On the morning of August 16, Confederate troopers scattered the Federal pickets at the Shenandoah River crossing at Front Royal. The troopers pursued them down the Front Royal Pike, eventually coming to Guard Hill, a prominent landmark. There, they were hit by Union Brig. Gen. Thomas C. Devin's dismounted cavalry brigade and sustained heavy losses. Confederate Brig. Gen. William T. Wofford's brigade attempted a flanking movement by wading across Crooked Run. There, they were attacked by two New York brigades, who took 300 of them captive. Union Brig. Gen.

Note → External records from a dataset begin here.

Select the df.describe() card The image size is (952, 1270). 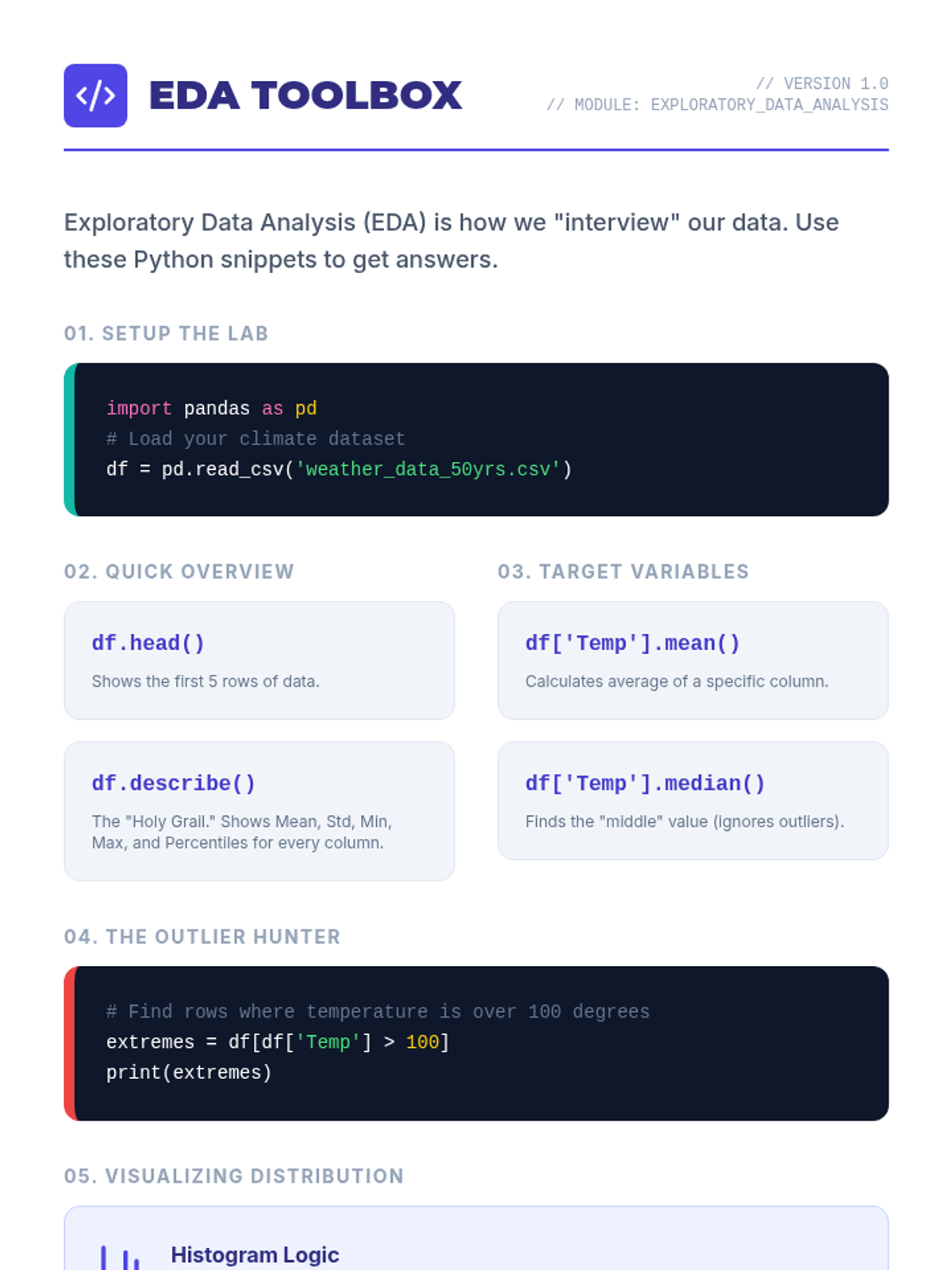point(259,811)
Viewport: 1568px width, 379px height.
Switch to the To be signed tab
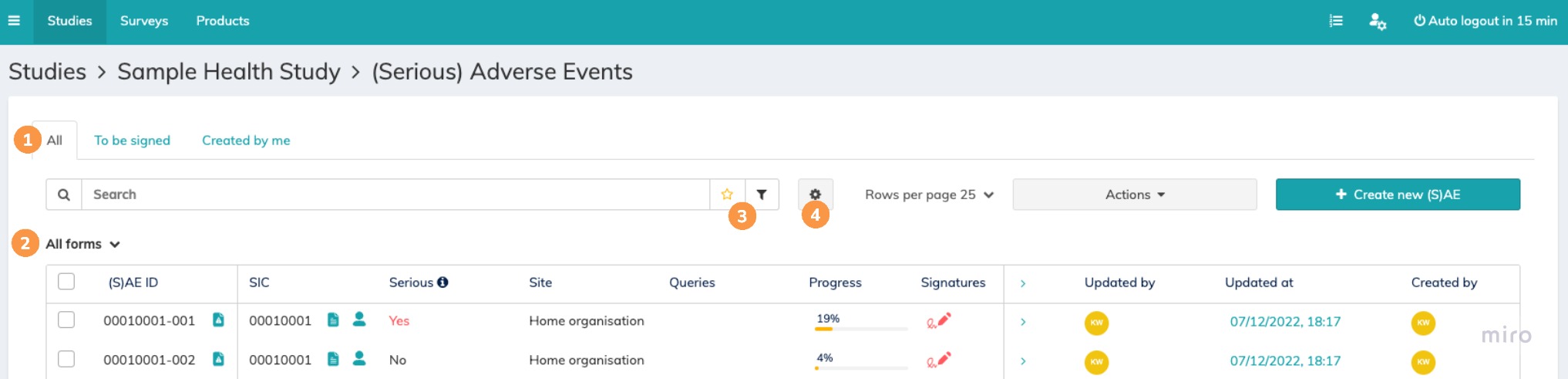[x=132, y=140]
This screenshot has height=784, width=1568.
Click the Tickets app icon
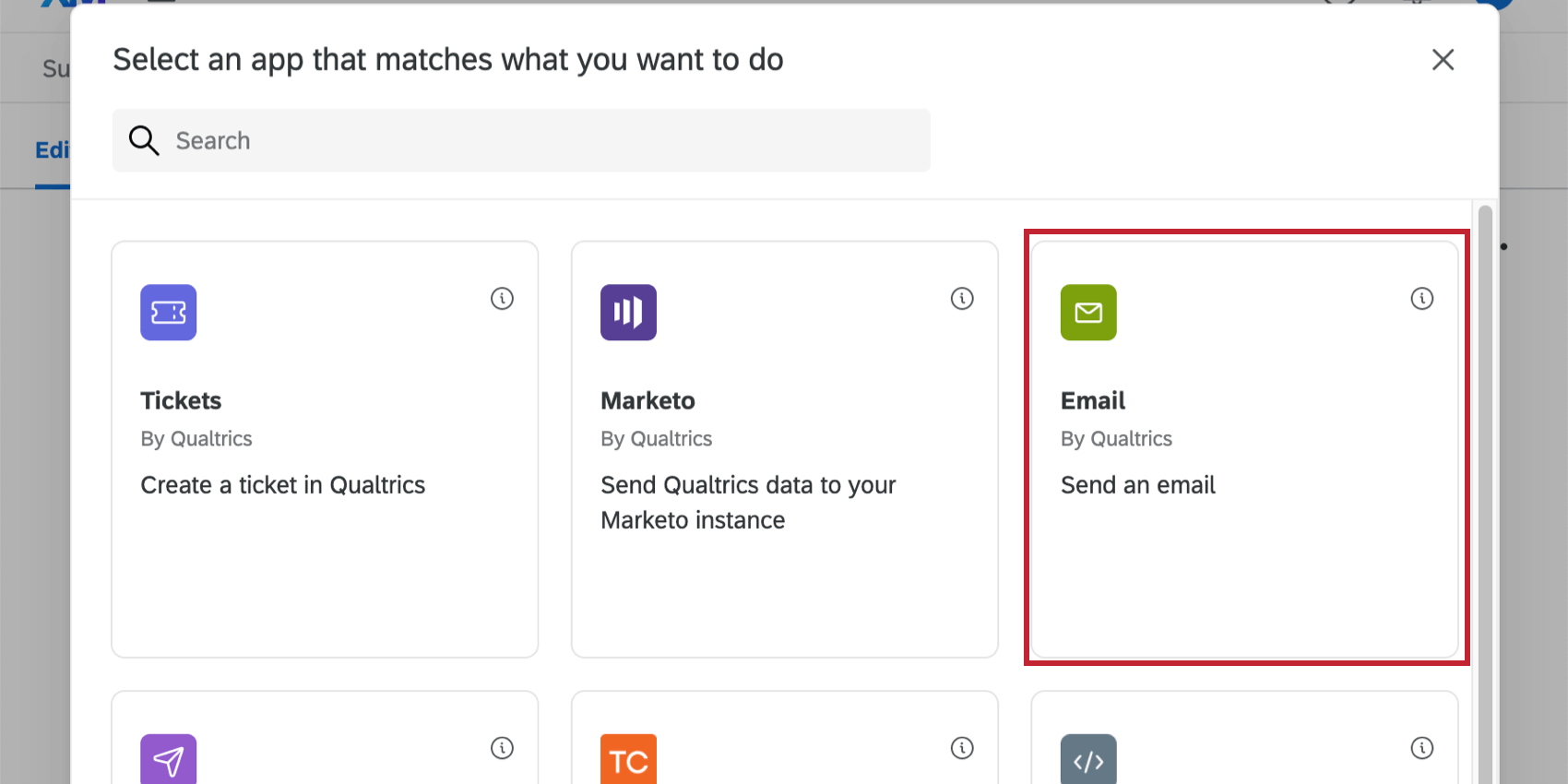point(168,313)
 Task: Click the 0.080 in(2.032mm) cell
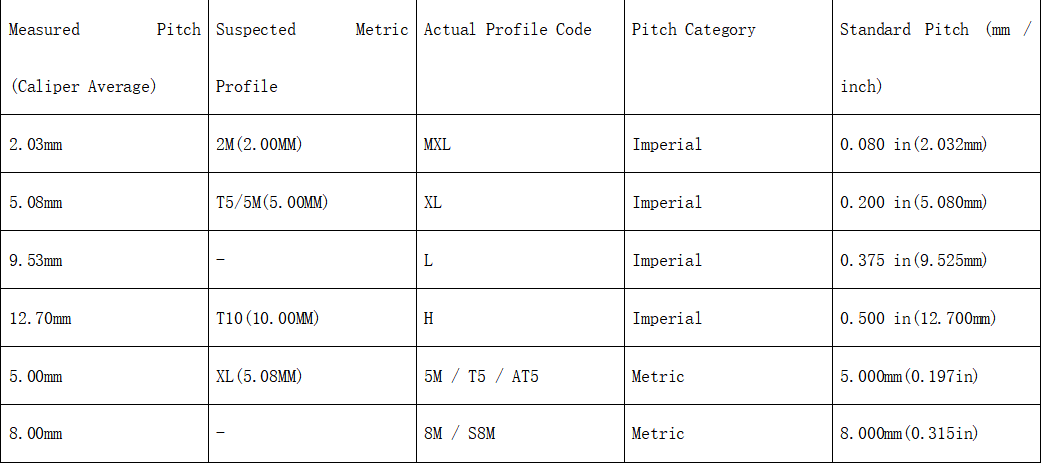[937, 144]
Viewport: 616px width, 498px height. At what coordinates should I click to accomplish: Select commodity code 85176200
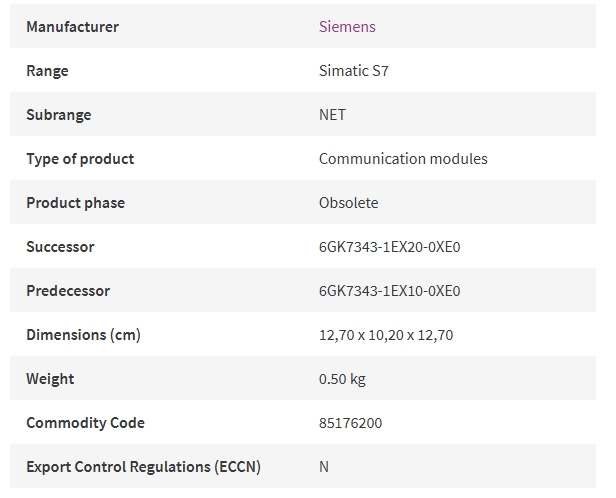[350, 423]
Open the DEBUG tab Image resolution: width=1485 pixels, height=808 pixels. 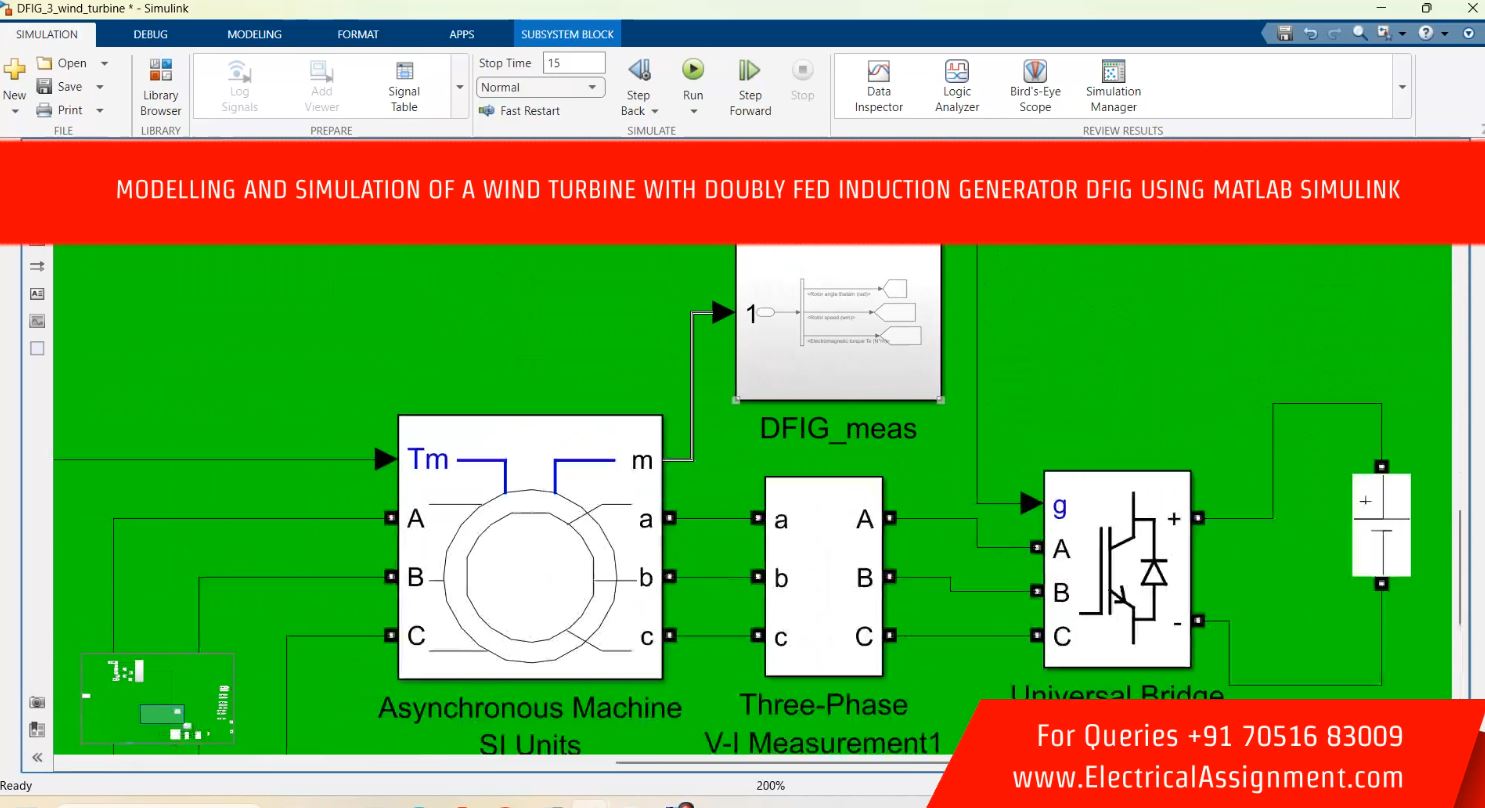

George A. Custer's Michigan Brigade rode toward the battle and sustained Devin's line along Crooked Run until they were forced to withdraw to Cedarville by Confederate artillery now on Guard Hill.

During the afternoon of August 16, Williams C. Wickham led a charge of Brig. Gen. Thomas C. Devin's brigade army towards Cedarville. Devin brought two of his regiments forward in order counterattack, but a Confederate and a Union regiment strikes each other in a sword fight. The Confederate broke apart and retreated back to their positions and Wickham led another charge resulting in the Union's force to weakened to the point where his own men have to cross the river again. While Devin's unit captured two flags and 139 soldiers. The Union's victory had been planned out very well. Brig. Gen. Wesley Merritt, commander of the 1st Division, Cavalry Corps of the Army of the Shenandoah, confirmed the presence of the Confederate which forced Sheridan to order a retreat down the valley from the town, Front Royal. On the night of the battle, Sheridan's unit went back to their lines at Harper's Ferry, West Virginia and once the night had passed by, Merritt and his unit went to Nineveh, Virginia.

==Outcome==
According to Patchan, the Union's superior numbers and quality leadership routed the Confederate infantry, and the battle proved a watershed event in the Shenandoah Valley campaign.